[Exercise]: The patent excerpt below, on light guide plates, names the advantages that the invention's manufacturing method is meant to achieve. List every one of them.

[Document excerpt]:
BACKGROUND OF THE INVENTION1. Field of the invention
The invention relates to a light guide plate, in particular, to a light guide plate having a two-side composite structure and a manufacturing method thereof combining a screen-printing process and a light-solidification and imprinting process to achieve the advantages of thinning, high transfer ratio, automatic production, and no limitations to production point size.
2. Description of the prior art
Among the components of a backlight module, the light guide plate is a key light guide medium applied in the edge type backlight module to guide the direction of light to enhance the brightness of the panel and control the uniformity of the lightness. The appearance of light guide plate can be a wedge type or a flat type. The wedge type light guide plate is usually used in notebook due to the space issue, and the flat type light guide plate is used in LCD monitor and LCD television.
In general, the light guide plate is usually manufactured by an injection molding method, a thermal compression molding method, or a printing method. However, with the increasing of the size of the panel and the requirement of panel thinning, the injection molding method, the thermal compression molding method and the printing method fail to solve many problems respectively as follows.
(1) The problems of the injection molding method includes: (a) the size of the light guide plate is limited, so that the maximum size of the light guide plate practically manufactured is about 32 inch; (b) the thickness of the light guide plate is limited to 2 mm; and (c) the manufacturing cost is higher.
(2) The problems of the thermal compression molding method includes: (a) the transfer ratio of the light guide plate structure is only 70%, and it is too low; and (b) the manufacturing cost is higher.
(3) The problems of the printing method includes: (a) the printing point size will be shifted with the increasing of the number of the manufactured light guide plates, and the point spreading ratio is about 20˜40%; and (b) the printing method fails to provide geometric structures, and only polygon structure and point structure can be manufactured.
SUMMARY OF THE INVENTIONTherefore, a scope of the invention is to provide a light guide plate and manufacturing method thereof to solve the above-mentioned problems occurred in the prior arts.
An embodiment of the invention is a light guide plate. In this embodiment, the light guide plate includes a substrate, a first screen-printed layer, and a light-solidified layer. The substrate has a first surface and a second surface, and the first surface and the second surface are opposite. The first screen-printed layer is formed on the first surface of the substrate by a screen-printing process. The light-solidified layer is formed on the second surface of the substrate by a light-solidification and imprinting process. The first screen-printed layer has a plurality of screen point patterns. The light-solidified layer has a plurality of micro-structures.

[Provided material]:
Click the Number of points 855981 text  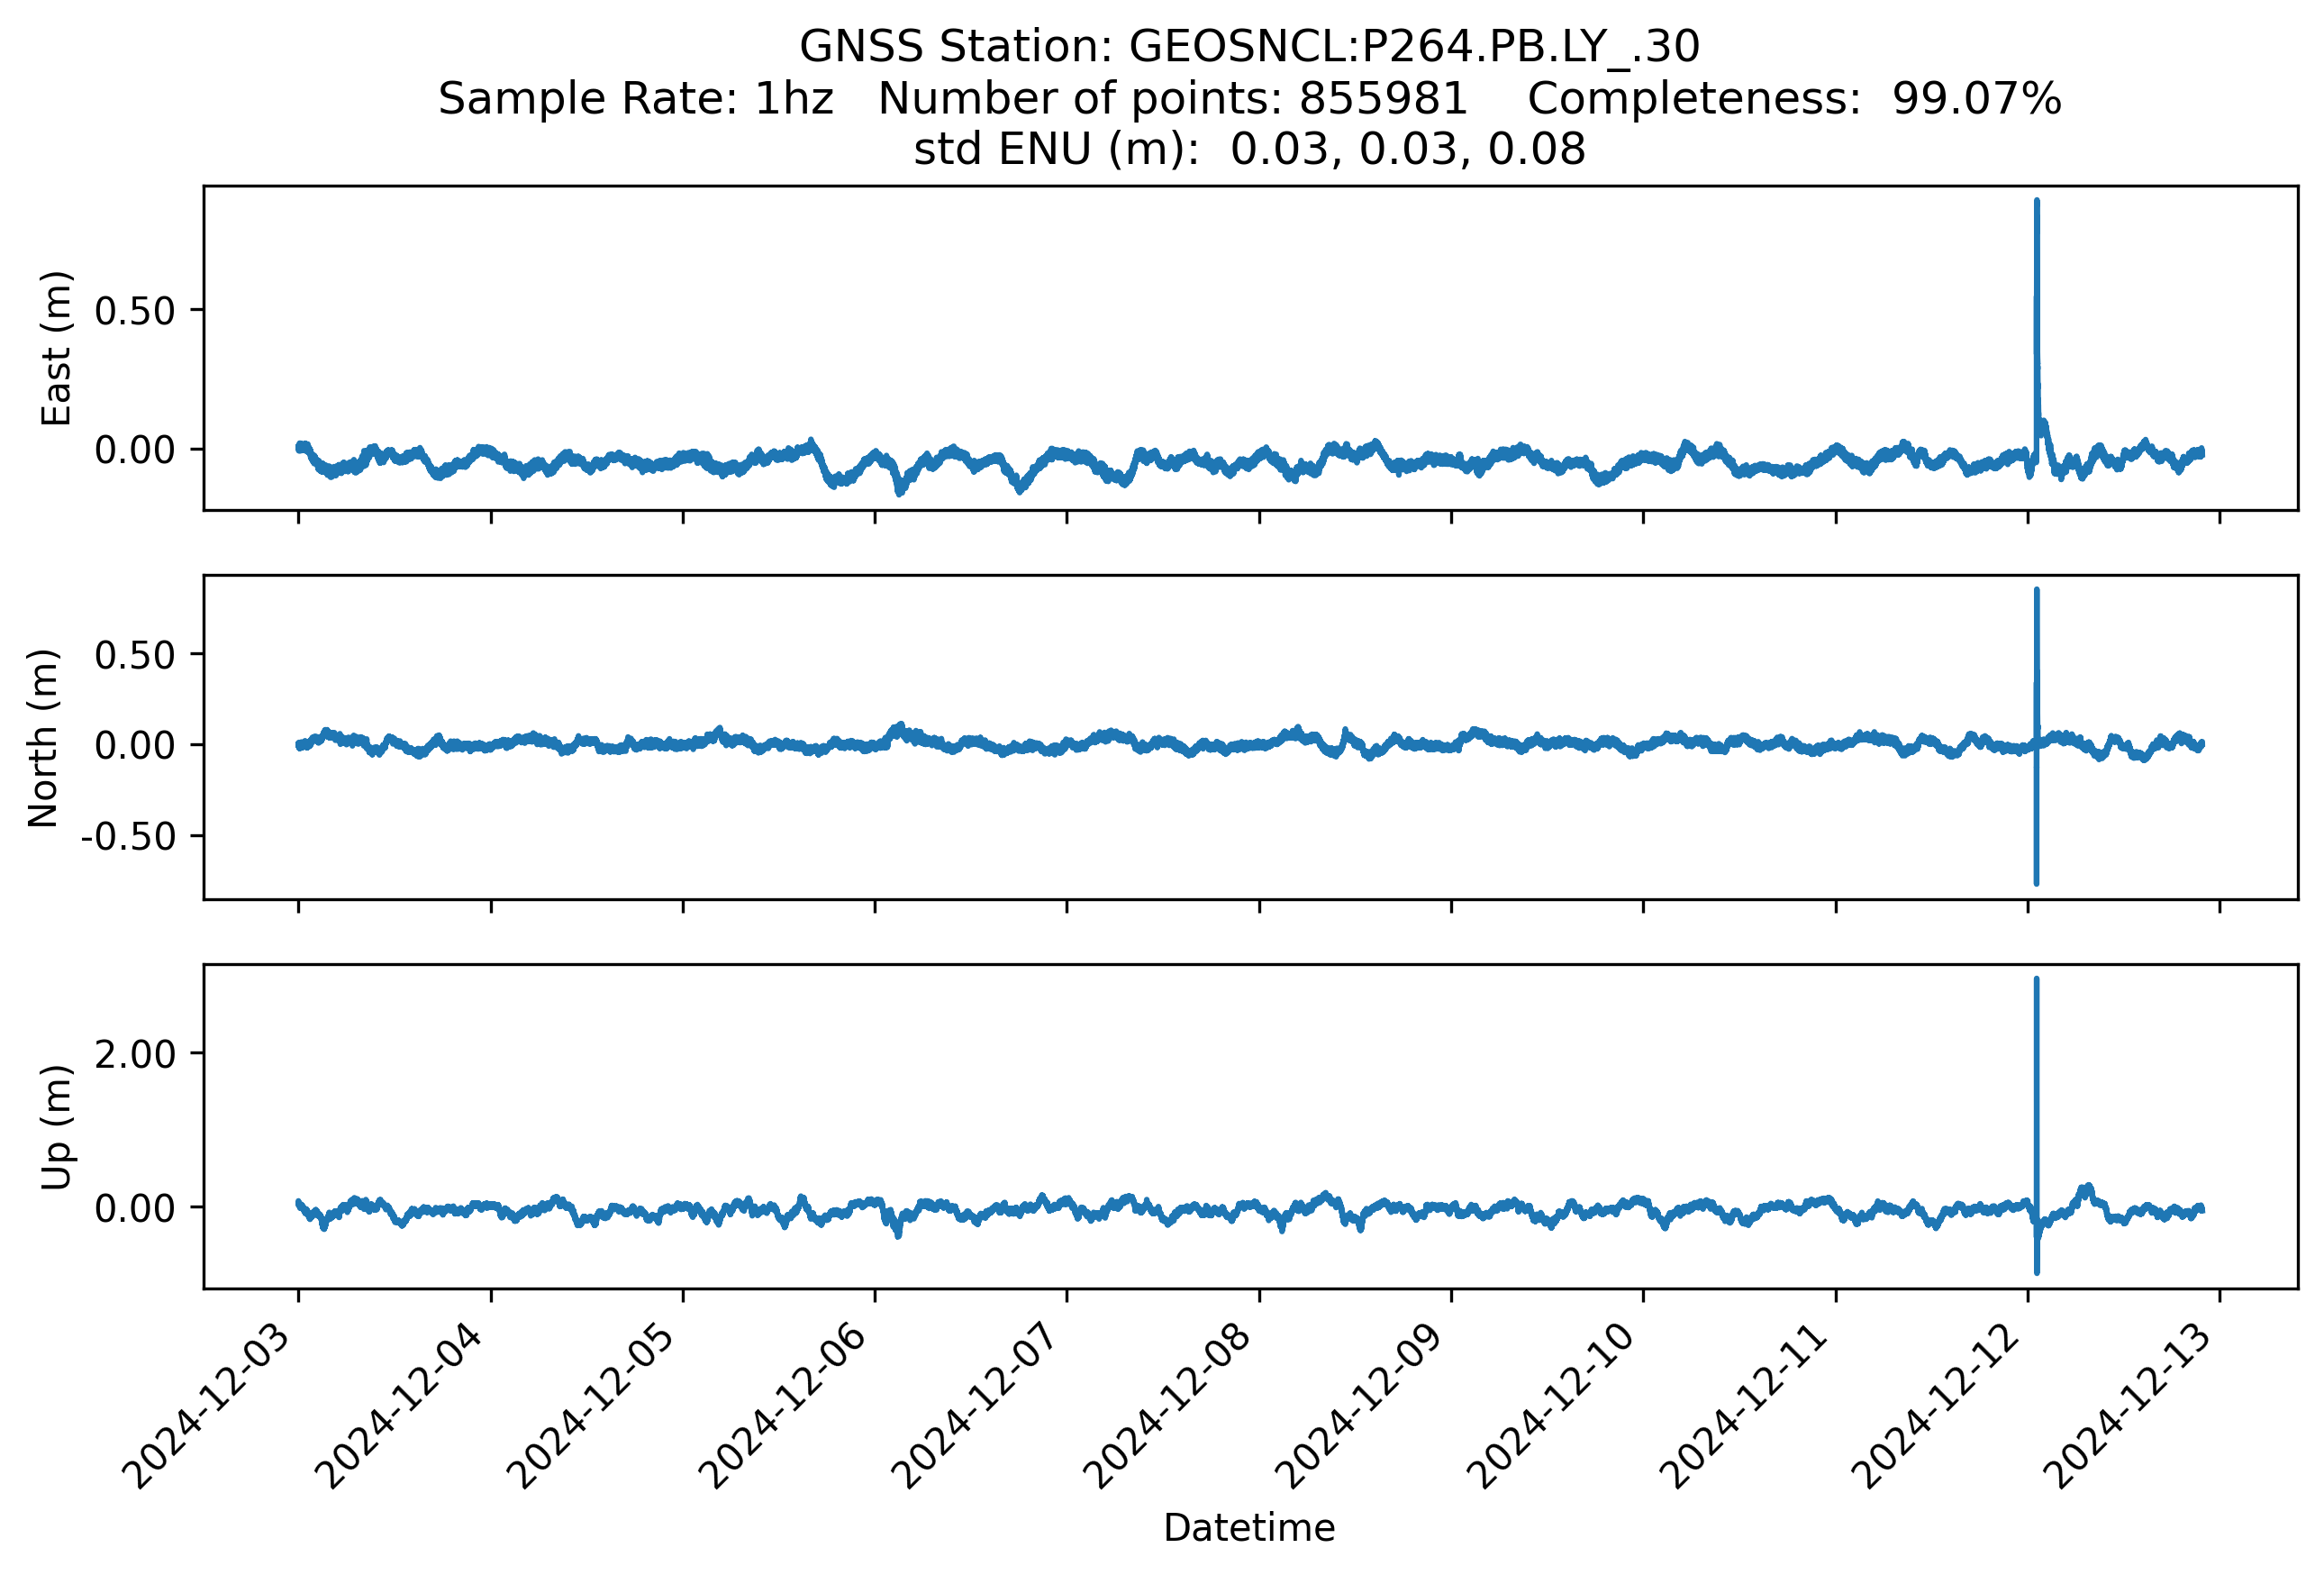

[Result of this exercise]:
- Thinning
- High transfer ratio
- Automatic production
- No limitations to production point size